To rebuild the database, we need to first download available versions of the SARS-Cov-2 genome. Visit https://www.ncbi.nlm.nih.gov/labs/virus/vssi and click Search by virus
. In the search box type SARS-Cov-2
and click on taxid:2697049
. A new page will appear with the list of genome sequences. On the left panel, locate the tab Nucleotide Completeness
and check the box for complete
. The list of genome sequences should automatically update, keeping on those genomes that are complete. On the top-right, click the button Download
. You will need to download two files. First, under Sequence data (FASTA Format)
download Nucleotide
using the default options that appear. Then, under Current table view result
download CSV format
using the default options that appear. These downloads will result in the following two files.
sequences.csv
sequences.fasta
To build the database of mutations, run the following command in the terminal. The script may take approximately an entire day to complete.

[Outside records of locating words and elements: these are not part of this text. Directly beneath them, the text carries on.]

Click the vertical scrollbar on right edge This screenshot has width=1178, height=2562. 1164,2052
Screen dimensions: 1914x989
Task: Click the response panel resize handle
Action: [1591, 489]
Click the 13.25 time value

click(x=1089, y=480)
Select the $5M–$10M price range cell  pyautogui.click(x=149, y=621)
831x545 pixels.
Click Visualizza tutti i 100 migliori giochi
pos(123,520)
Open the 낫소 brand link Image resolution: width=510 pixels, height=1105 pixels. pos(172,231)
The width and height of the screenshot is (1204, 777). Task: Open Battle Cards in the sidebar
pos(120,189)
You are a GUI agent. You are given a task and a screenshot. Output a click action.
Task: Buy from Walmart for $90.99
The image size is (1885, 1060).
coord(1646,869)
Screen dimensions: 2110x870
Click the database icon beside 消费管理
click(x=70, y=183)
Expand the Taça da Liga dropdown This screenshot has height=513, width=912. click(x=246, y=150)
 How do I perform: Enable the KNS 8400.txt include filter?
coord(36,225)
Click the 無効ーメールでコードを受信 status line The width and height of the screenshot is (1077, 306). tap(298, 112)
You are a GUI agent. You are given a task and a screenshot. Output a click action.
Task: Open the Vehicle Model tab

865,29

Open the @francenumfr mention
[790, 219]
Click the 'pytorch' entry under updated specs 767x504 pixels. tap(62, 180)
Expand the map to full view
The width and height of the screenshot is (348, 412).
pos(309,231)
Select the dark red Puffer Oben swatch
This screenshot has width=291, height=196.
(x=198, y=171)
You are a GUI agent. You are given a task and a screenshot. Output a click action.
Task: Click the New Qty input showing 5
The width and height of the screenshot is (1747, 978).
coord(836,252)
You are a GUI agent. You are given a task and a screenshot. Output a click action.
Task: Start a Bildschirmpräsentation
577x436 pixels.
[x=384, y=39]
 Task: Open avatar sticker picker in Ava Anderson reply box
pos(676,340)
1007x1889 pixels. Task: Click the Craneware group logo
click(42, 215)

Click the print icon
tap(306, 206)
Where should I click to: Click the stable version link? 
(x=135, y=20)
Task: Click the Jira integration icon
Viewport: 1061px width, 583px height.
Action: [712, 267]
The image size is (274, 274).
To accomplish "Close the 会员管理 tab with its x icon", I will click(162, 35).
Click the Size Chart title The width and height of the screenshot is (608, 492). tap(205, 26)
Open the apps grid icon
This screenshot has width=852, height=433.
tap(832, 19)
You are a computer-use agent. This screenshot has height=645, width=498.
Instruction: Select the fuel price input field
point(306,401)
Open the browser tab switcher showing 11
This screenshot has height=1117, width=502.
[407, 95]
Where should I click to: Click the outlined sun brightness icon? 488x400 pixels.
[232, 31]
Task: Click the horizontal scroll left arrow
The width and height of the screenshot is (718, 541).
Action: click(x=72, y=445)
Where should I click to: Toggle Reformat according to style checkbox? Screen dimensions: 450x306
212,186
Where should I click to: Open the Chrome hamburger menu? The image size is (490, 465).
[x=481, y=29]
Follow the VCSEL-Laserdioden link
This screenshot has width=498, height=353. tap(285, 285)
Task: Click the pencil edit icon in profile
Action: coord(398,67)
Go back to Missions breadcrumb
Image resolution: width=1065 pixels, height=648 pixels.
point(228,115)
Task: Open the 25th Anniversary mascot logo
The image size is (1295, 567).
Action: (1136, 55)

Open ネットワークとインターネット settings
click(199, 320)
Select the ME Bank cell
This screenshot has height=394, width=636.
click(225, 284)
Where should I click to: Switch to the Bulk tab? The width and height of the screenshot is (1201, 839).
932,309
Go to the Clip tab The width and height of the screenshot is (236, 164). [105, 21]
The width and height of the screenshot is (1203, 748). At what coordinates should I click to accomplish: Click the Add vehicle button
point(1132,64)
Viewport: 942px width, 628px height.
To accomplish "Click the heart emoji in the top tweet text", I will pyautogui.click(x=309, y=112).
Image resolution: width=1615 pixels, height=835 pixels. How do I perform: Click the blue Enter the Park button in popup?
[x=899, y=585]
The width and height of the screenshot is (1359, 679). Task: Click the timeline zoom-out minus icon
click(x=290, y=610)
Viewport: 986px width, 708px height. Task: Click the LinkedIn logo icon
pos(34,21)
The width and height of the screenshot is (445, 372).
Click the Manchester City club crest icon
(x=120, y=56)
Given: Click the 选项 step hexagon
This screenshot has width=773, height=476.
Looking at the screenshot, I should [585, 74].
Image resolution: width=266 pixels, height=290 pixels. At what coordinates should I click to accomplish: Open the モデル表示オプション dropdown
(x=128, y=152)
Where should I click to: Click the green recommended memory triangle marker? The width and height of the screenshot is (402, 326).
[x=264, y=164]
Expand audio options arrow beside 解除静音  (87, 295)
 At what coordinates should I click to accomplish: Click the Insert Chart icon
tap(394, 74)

python3 mutations_parallel.py # This script does the same computations as mutations.py distributed across multiple CPU cores
The script saves the results in a file called mutations.csv
The file mutations.csv
list the point mutations observed in the SARS-Cov-2 genome relative to the reference genome NC_045512
. Each point mutation is represented as a symbol, a number, and another symbol. The first symbol represents the original nucleotide according to the reference genome. The number represents the position of the mutation in the reference genome. The last symbol represents the nucleotide after the mutation. Each mutation is listed with the earliest date it is observed along with the accession code indicating the genome where the mutation first occurred.
There are two limitations with this analysis. The first limitation is that our analysis excludes insertions and deletions. This is because a preliminary analysis revealed that insertions and deletions occur almost exclusively at the ends of the genome, making it unclear if these insertions and deletions are sequence artifacts or actual mutations. The other limitation is that there is no way to determine if the remaining point mutations are actual mutations or sequencing error. Keep these limitations in mind going forward.